:: Data for processing ::

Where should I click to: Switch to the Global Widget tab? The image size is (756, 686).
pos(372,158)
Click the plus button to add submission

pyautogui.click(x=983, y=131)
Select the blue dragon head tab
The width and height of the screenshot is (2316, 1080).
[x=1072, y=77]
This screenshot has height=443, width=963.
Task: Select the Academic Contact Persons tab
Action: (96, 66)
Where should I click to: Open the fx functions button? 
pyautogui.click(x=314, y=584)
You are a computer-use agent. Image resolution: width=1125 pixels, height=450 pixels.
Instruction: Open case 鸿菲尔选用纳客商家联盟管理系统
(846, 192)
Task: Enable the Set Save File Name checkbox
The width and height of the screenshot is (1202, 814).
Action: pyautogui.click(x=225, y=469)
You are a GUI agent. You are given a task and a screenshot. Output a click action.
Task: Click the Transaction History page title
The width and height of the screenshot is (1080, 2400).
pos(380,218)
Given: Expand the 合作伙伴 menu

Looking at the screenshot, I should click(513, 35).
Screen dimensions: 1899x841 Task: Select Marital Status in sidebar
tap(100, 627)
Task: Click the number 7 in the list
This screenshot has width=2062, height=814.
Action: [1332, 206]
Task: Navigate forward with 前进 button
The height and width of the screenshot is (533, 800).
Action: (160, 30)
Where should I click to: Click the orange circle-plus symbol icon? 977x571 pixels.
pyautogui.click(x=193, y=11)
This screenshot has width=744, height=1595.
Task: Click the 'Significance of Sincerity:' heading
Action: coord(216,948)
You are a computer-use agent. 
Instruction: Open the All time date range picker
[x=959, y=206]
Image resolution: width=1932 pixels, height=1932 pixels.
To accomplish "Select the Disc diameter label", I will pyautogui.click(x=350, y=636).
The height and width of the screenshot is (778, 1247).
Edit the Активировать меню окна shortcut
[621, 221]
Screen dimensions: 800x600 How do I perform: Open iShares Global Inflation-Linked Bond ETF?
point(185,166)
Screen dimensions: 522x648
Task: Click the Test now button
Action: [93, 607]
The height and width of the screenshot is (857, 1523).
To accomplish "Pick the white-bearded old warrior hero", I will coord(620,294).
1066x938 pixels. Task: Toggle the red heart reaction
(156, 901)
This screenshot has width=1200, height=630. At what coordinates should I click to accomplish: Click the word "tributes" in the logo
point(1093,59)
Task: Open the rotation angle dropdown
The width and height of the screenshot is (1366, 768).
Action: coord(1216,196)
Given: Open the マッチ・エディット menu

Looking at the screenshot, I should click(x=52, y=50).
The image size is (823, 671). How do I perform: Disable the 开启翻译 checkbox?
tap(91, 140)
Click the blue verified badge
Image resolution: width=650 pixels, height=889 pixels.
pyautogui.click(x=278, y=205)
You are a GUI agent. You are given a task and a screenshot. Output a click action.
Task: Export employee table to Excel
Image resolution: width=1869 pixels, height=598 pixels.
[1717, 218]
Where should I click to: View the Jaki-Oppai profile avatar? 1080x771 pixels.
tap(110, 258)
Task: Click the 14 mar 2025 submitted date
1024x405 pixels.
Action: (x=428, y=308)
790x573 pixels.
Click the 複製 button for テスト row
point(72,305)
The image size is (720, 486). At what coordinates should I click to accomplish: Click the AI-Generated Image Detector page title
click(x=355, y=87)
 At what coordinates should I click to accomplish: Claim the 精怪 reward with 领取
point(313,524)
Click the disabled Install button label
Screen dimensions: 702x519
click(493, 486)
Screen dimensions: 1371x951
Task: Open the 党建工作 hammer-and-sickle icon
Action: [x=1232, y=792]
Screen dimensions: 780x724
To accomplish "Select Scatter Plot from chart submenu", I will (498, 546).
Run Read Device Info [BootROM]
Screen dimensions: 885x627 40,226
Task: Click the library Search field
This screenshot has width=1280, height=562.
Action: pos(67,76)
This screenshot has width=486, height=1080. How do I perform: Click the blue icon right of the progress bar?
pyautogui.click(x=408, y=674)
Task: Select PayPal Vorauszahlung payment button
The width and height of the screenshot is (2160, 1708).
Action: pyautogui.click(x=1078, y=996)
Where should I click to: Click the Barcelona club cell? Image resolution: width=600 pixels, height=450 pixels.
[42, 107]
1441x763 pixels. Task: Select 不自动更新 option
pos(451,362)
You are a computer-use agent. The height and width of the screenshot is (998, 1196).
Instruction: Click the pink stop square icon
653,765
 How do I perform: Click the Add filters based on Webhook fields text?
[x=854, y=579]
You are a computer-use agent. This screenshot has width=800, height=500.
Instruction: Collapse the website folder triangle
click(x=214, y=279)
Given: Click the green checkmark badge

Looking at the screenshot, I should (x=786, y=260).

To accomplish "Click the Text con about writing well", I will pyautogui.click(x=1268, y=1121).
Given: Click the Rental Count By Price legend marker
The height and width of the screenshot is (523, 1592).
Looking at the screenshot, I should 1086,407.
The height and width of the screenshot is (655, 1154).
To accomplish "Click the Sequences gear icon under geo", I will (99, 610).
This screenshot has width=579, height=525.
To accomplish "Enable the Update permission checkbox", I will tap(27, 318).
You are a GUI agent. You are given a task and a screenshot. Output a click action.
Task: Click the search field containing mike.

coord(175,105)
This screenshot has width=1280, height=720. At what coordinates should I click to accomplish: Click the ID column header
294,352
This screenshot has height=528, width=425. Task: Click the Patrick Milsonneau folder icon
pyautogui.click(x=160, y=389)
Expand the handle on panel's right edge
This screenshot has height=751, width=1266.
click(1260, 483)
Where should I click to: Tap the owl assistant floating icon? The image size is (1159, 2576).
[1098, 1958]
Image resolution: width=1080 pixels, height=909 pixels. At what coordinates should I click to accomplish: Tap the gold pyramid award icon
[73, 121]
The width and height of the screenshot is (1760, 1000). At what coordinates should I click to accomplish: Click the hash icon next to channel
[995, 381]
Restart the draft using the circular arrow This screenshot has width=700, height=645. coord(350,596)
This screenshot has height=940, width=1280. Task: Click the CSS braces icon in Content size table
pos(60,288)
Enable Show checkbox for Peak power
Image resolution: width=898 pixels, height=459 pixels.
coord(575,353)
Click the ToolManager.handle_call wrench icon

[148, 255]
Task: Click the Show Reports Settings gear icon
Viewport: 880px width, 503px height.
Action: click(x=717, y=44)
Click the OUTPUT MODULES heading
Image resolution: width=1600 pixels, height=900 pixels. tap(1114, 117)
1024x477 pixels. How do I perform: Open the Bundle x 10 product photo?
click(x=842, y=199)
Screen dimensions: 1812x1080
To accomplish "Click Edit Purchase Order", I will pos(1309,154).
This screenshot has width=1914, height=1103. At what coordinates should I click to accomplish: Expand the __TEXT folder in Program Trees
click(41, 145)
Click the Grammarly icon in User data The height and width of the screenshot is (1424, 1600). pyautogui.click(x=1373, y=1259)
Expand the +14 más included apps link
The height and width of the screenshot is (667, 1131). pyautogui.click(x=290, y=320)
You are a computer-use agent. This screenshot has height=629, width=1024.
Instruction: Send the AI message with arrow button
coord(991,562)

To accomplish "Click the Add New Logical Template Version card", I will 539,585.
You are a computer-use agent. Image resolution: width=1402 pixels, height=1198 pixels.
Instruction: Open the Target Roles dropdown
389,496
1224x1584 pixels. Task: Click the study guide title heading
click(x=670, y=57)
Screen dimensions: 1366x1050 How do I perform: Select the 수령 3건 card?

:::

--- Required work ---
Please go through the data above and copy each line that has the word "computer".

--- Response area ---
You are a computer-use agent. Image resolution: width=1125 pixels, height=450 pixels.
You are a computer-use agent. 
You are a computer-use agent. The height and width of the screenshot is (998, 1196).
You are a computer-use agent. This screenshot has width=800, height=500.
You are a computer-use agent. This screenshot has height=629, width=1024.
You are a computer-use agent. Image resolution: width=1402 pixels, height=1198 pixels.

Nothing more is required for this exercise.